··· Material for this exercise

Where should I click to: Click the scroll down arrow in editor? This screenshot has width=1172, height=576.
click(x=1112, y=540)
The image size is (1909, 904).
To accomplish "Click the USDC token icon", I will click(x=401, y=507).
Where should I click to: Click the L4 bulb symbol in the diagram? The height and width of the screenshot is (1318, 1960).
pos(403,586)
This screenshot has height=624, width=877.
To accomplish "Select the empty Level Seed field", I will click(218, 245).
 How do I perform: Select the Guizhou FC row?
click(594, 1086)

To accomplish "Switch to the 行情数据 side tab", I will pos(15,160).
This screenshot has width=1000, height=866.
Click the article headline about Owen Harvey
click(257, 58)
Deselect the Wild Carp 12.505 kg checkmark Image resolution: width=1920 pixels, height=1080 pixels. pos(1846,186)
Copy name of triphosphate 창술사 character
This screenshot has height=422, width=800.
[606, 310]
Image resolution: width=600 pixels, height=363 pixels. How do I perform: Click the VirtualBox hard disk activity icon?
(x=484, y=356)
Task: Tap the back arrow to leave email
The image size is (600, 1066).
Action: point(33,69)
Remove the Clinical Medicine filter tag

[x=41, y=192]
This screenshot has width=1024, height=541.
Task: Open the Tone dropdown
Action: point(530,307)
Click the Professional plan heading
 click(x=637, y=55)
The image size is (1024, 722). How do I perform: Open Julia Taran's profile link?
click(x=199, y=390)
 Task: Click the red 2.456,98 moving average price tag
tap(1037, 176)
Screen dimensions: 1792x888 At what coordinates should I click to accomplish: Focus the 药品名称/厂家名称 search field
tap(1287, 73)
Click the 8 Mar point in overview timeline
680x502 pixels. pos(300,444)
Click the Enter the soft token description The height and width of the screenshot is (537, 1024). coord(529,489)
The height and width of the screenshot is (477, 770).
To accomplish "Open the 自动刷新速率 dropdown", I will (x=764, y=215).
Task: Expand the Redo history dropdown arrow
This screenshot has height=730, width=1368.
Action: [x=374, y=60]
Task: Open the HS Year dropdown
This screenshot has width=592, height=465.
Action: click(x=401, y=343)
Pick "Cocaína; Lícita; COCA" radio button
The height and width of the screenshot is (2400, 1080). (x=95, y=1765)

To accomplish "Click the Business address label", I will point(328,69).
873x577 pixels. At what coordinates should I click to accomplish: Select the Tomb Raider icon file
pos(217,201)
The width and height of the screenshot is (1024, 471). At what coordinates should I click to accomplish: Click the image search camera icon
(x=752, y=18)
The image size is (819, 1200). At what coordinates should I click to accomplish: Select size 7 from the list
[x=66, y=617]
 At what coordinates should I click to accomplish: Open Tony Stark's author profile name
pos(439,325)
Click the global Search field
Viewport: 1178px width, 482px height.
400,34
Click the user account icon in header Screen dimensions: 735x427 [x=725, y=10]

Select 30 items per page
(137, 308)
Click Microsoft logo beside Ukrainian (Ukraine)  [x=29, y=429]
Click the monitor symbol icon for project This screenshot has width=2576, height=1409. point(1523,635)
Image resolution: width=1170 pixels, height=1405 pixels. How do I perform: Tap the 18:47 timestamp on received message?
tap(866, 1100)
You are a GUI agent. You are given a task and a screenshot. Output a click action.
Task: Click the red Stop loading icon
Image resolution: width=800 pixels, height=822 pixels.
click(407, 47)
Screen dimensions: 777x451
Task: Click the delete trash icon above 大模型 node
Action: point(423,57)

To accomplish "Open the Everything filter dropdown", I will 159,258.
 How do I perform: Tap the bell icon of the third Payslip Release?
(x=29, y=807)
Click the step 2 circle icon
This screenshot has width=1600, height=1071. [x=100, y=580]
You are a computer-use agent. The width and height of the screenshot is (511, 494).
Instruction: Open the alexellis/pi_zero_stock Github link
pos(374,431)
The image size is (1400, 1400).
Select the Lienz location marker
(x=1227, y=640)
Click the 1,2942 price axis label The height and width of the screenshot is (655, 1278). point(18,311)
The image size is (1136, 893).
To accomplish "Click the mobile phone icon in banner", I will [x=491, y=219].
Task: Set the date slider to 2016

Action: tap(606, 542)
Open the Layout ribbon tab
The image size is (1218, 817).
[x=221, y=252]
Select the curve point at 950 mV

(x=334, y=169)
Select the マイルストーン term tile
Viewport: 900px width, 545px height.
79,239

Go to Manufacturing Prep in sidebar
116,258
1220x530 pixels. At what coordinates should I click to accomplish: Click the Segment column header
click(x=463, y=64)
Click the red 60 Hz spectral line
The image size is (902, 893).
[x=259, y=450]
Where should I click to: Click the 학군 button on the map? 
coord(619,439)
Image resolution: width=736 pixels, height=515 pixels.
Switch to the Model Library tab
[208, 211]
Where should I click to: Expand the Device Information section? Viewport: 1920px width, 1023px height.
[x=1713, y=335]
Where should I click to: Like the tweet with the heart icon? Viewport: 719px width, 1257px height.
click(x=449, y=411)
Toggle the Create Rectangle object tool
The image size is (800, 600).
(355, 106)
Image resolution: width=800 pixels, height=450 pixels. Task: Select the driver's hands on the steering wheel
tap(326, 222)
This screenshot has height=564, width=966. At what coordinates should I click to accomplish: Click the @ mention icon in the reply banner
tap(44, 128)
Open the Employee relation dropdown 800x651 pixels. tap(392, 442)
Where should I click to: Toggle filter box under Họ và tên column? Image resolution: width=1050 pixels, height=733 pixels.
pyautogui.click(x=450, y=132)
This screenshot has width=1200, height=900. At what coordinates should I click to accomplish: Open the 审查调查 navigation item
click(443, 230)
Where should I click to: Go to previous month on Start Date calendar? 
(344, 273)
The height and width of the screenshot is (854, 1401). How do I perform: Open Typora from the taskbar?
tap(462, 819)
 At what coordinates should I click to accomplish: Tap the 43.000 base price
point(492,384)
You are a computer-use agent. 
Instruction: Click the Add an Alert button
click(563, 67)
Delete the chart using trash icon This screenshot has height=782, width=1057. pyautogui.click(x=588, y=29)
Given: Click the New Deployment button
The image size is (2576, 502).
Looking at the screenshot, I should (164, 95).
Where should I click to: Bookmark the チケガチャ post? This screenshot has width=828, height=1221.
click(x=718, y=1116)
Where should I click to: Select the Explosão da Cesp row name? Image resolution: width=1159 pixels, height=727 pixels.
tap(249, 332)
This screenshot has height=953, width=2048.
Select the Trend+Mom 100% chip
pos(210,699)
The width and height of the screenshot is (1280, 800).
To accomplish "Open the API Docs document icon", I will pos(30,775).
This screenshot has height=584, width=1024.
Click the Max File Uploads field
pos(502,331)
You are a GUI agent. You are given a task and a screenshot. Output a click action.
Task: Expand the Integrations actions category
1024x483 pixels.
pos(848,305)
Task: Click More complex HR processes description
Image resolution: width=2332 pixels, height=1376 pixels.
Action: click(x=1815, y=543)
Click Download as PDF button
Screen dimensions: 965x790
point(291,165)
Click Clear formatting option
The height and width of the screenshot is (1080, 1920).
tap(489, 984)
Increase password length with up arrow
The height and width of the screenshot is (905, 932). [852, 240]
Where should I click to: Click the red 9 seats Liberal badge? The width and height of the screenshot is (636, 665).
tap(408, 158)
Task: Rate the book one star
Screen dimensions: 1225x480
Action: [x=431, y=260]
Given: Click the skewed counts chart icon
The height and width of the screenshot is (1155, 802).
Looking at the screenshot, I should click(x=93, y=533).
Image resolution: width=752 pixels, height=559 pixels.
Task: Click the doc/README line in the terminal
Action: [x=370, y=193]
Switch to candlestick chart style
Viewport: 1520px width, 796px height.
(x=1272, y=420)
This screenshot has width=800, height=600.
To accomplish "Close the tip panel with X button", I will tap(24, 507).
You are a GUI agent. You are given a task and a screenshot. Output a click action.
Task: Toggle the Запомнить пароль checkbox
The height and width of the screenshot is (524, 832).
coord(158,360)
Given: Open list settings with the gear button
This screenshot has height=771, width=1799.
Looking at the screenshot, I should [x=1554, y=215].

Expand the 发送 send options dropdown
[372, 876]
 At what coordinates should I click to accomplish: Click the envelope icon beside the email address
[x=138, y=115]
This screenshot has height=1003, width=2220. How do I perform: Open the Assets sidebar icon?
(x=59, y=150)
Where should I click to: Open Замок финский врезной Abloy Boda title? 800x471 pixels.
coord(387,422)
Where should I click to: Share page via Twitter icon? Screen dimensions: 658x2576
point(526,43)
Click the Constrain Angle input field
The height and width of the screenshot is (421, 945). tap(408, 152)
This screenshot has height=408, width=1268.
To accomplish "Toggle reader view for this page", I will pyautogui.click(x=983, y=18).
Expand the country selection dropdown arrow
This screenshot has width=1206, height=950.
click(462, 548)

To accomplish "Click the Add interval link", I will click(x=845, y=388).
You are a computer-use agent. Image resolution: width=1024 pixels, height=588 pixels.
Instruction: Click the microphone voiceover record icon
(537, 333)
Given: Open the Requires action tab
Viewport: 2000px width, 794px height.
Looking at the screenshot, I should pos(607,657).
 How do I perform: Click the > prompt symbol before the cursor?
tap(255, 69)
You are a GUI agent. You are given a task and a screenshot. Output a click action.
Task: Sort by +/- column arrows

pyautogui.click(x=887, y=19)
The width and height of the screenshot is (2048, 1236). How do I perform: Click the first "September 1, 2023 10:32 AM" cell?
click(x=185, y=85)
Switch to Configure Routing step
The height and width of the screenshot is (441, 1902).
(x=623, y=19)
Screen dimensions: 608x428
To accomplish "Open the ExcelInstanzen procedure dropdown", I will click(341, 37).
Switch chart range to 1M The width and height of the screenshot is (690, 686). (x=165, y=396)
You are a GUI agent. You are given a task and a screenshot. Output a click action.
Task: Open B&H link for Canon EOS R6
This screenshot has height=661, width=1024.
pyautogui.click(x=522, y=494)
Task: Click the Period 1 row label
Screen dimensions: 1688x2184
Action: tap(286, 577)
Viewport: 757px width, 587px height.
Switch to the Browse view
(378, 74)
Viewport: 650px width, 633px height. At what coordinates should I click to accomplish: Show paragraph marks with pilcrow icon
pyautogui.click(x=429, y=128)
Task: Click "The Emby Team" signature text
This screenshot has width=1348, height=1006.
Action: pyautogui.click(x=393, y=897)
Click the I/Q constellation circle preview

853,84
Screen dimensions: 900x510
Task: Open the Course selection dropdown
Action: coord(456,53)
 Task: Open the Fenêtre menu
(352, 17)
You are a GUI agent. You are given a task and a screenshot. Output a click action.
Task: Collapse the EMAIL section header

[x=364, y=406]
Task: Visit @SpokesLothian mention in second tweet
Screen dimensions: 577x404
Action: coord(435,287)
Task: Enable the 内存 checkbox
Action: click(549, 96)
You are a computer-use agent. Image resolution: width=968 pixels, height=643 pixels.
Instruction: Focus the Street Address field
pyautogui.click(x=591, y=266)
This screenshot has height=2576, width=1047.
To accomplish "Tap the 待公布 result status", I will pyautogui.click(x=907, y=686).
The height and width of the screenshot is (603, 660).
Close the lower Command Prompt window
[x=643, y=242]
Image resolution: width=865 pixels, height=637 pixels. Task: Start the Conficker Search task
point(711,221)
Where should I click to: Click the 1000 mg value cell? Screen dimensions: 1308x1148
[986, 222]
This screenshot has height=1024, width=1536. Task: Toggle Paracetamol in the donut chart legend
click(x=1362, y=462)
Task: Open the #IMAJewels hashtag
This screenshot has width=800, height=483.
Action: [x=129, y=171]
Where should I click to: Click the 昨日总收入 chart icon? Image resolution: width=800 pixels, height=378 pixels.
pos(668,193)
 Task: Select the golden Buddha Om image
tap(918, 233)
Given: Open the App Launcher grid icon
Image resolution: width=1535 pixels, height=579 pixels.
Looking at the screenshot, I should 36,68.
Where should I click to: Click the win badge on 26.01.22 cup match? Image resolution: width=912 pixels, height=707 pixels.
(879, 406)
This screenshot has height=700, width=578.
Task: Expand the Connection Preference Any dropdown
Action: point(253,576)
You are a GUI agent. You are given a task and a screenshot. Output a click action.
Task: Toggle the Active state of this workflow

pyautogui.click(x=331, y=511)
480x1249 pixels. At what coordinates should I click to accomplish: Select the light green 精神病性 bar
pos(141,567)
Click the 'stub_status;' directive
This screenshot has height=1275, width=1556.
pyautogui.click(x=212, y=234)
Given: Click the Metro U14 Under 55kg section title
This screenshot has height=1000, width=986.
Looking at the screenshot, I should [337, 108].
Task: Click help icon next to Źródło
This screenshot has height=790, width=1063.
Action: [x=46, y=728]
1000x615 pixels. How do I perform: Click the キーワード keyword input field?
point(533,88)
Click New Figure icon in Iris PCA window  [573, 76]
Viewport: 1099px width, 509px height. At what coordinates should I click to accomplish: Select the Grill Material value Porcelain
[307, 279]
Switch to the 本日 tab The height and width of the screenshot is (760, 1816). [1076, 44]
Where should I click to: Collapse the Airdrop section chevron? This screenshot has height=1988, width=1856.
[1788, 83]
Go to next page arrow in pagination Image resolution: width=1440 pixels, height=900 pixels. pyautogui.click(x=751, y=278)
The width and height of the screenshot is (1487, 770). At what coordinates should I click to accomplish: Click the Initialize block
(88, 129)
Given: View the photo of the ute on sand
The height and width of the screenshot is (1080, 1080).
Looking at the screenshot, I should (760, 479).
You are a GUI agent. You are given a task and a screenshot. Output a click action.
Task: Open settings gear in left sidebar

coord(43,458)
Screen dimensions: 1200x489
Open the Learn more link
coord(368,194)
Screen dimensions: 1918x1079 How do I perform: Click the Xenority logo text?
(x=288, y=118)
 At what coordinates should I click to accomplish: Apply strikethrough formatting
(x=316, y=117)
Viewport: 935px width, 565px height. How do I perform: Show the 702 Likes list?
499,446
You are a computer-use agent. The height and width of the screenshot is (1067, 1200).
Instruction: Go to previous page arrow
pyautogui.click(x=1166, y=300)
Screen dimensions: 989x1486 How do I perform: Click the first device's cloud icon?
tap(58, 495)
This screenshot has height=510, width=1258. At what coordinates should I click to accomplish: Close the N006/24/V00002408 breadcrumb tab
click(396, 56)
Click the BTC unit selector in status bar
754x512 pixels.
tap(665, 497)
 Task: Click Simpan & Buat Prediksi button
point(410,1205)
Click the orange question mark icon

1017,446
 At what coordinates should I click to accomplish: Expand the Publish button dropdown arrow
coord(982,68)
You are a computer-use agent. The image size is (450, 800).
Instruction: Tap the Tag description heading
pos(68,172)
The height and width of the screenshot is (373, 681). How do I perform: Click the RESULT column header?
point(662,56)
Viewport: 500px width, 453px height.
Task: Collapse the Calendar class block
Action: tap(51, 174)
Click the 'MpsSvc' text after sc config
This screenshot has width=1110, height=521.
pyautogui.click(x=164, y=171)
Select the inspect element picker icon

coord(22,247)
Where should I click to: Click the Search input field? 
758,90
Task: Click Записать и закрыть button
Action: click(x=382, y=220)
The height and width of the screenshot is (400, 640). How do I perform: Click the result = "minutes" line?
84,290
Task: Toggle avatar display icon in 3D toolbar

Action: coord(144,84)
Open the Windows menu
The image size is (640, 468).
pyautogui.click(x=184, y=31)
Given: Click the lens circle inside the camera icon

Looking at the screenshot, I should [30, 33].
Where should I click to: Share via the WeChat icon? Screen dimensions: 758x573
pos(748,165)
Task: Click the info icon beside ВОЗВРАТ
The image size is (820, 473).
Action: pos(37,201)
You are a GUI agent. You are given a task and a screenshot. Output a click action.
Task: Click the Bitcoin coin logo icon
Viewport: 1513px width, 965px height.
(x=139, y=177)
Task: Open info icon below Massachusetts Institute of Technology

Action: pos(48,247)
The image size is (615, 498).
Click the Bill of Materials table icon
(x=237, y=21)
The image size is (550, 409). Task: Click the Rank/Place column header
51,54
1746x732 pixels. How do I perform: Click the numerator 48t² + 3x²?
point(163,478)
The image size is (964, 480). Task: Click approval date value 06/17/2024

······

**Exercise directions:** Repeat the material word for word from its opening line up to and including the line containing "This screenshot has height=624, width=877.".

**Exercise response:**
Where should I click to: Click the scroll down arrow in editor? This screenshot has width=1172, height=576.
click(x=1112, y=540)
The image size is (1909, 904).
To accomplish "Click the USDC token icon", I will click(x=401, y=507).
Where should I click to: Click the L4 bulb symbol in the diagram? The height and width of the screenshot is (1318, 1960).
pos(403,586)
This screenshot has height=624, width=877.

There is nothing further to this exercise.